● HOW TO COMPLETE THIS TASK
Find the lines in the records that carry the word "agent". Copy each one.

(Records from a data collection)

#####

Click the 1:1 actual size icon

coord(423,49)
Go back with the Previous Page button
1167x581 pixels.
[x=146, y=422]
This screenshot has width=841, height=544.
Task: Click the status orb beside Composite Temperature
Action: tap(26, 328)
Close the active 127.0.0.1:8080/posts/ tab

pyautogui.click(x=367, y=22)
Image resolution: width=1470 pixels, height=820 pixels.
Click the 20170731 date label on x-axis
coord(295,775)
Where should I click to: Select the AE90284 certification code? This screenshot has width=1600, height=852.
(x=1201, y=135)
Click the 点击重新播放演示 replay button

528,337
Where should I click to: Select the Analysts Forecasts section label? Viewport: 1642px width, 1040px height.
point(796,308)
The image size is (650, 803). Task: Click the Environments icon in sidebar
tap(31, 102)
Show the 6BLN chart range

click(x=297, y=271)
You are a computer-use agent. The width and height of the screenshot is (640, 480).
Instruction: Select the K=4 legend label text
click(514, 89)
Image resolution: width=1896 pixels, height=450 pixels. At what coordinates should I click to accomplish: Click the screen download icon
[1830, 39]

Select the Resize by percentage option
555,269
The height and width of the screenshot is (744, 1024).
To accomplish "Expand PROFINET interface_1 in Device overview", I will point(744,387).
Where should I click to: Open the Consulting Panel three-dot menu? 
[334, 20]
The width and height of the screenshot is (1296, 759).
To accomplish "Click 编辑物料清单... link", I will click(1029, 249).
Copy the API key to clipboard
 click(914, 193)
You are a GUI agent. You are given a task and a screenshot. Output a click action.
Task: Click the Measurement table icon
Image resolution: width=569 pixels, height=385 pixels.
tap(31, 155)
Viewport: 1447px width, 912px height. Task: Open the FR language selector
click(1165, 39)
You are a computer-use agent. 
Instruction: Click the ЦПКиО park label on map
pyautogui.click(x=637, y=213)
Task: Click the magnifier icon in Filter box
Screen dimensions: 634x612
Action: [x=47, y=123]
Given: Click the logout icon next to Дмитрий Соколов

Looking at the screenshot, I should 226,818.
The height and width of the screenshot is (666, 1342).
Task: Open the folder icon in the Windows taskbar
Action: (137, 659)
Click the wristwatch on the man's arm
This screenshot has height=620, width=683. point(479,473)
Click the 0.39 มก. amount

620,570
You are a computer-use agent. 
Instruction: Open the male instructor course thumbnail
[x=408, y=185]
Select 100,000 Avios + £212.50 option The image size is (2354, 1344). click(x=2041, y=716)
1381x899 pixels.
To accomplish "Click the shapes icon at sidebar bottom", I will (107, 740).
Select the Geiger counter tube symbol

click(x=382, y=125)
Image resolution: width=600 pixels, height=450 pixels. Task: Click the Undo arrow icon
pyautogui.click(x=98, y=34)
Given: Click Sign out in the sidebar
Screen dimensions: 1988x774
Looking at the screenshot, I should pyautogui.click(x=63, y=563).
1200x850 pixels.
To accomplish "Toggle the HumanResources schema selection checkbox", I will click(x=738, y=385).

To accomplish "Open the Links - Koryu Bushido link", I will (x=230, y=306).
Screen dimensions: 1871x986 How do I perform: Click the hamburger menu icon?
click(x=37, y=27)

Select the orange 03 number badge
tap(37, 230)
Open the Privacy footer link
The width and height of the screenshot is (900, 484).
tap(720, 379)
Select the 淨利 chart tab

#####

● EXERCISE OUTPUT
You are a computer-use agent. The width and height of the screenshot is (640, 480).
You are a GUI agent. You are given a task and a screenshot. Output a click action.
You are a computer-use agent. 
You are a computer-use agent. 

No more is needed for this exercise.